Reproduce the lines without changes, beginning at the line that contains "[Rose] (481, 474)" and ending after the line that contains "Genauere Anfahrtsbeschreibung (498, 1656)".

## RECORD EXCERPTS

>> Begin

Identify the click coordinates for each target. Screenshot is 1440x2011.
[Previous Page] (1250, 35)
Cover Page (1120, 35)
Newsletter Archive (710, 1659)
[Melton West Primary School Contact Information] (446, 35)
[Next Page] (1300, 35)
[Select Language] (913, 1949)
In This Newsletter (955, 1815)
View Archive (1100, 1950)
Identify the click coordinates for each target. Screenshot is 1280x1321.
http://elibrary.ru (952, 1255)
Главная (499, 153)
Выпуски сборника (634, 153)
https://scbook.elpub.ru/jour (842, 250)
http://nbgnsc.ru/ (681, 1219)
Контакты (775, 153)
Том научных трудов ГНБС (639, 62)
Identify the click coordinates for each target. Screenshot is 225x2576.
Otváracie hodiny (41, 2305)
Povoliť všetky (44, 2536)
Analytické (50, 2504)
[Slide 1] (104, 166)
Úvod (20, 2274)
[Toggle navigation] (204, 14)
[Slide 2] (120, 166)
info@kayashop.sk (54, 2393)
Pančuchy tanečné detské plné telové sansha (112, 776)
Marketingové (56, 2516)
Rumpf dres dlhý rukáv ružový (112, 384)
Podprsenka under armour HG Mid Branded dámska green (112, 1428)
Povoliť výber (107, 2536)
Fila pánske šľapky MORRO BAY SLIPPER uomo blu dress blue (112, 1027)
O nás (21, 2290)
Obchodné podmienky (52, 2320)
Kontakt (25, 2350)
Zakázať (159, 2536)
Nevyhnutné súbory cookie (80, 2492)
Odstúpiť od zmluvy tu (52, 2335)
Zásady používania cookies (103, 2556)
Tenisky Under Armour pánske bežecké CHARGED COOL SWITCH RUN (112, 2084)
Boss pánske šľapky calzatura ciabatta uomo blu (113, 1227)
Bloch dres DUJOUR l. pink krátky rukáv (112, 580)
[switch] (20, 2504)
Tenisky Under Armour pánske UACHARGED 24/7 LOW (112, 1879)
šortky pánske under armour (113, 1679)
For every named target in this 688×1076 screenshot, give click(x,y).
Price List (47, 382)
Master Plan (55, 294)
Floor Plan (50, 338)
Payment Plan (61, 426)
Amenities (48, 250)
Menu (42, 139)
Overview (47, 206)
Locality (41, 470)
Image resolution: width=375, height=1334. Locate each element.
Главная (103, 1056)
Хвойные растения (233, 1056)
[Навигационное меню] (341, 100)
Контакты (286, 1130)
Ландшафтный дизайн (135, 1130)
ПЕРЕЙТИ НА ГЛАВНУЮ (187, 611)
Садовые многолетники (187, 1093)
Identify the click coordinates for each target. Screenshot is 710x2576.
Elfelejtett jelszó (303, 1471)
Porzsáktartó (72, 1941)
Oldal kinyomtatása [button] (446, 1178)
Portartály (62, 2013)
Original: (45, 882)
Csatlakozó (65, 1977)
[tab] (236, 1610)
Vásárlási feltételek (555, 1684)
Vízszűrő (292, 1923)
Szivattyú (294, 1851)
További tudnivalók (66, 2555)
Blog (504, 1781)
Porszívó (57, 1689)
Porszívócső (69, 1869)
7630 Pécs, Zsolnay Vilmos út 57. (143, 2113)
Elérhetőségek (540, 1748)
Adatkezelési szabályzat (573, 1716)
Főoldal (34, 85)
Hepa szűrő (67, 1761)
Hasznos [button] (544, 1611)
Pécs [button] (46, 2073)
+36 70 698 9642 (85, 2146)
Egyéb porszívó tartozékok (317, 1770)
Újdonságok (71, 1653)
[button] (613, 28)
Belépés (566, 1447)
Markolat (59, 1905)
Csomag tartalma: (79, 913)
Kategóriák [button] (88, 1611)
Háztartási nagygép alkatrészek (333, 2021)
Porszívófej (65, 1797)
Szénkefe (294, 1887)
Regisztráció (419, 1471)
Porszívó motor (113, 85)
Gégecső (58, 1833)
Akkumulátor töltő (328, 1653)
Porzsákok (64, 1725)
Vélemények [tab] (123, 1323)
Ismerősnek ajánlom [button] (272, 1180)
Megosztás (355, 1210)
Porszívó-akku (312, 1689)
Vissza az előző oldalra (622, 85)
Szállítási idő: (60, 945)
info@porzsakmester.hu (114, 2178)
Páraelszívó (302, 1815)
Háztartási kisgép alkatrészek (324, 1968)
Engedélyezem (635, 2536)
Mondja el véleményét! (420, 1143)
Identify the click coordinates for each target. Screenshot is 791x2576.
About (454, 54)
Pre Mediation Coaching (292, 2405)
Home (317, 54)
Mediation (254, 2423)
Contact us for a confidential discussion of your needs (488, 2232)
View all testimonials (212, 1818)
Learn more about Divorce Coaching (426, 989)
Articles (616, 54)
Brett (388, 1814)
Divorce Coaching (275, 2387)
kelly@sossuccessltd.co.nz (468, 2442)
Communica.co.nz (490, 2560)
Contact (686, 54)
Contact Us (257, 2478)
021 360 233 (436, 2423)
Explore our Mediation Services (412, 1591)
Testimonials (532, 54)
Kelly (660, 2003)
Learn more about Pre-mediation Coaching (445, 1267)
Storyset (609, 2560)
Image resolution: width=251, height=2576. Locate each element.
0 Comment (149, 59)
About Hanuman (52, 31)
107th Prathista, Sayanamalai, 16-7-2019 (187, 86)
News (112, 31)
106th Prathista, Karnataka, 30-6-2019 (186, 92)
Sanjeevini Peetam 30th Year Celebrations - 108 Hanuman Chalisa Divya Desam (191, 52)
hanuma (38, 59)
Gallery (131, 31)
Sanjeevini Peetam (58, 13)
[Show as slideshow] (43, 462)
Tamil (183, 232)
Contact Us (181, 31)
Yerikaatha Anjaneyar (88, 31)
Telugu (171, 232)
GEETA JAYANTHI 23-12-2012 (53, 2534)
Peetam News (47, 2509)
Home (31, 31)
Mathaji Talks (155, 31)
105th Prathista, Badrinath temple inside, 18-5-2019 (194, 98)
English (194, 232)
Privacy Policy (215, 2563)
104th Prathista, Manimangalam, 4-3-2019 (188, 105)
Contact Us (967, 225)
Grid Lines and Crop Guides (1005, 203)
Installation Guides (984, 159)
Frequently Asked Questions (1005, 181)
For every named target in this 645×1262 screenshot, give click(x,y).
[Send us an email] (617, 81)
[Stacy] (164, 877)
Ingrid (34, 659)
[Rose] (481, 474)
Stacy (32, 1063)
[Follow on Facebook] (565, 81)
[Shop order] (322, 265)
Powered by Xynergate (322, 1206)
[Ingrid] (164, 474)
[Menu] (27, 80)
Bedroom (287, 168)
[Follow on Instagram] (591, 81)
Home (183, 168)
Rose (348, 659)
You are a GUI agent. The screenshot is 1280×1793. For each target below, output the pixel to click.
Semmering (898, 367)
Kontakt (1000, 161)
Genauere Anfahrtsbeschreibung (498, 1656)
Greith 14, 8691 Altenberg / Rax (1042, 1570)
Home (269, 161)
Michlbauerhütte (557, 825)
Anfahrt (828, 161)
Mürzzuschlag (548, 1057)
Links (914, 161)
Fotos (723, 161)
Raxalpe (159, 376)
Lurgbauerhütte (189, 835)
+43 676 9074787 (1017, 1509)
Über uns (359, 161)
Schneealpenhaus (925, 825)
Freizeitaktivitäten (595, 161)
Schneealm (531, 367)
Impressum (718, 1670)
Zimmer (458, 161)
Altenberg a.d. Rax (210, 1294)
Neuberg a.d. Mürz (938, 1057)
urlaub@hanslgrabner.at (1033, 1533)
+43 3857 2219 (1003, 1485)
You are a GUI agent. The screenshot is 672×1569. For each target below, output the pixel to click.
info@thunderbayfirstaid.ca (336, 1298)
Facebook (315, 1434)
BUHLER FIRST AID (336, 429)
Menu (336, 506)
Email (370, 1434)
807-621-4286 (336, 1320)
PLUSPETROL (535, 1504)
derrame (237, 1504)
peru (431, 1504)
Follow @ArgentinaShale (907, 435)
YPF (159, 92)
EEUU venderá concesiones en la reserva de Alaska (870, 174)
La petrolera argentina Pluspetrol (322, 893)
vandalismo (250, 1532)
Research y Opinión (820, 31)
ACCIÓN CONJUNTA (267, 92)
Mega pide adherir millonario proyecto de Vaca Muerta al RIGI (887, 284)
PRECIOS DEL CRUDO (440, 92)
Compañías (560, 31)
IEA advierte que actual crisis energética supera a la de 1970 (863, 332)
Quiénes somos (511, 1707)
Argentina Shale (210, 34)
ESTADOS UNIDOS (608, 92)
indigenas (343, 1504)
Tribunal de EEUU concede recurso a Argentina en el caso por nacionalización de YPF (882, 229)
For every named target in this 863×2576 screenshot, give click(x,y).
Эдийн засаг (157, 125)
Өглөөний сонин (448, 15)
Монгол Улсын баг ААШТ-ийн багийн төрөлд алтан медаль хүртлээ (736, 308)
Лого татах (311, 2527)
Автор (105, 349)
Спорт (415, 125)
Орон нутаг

>> End

## WRITTEN ANSWER
[Rose] (481, 474)
Stacy (32, 1063)
[Follow on Facebook] (565, 81)
[Shop order] (322, 265)
Powered by Xynergate (322, 1206)
[Ingrid] (164, 474)
[Menu] (27, 80)
Bedroom (287, 168)
[Follow on Instagram] (591, 81)
Home (183, 168)
Rose (348, 659)
You are a GUI agent. The screenshot is 1280×1793. For each target below, output the pixel to click.
Semmering (898, 367)
Kontakt (1000, 161)
Genauere Anfahrtsbeschreibung (498, 1656)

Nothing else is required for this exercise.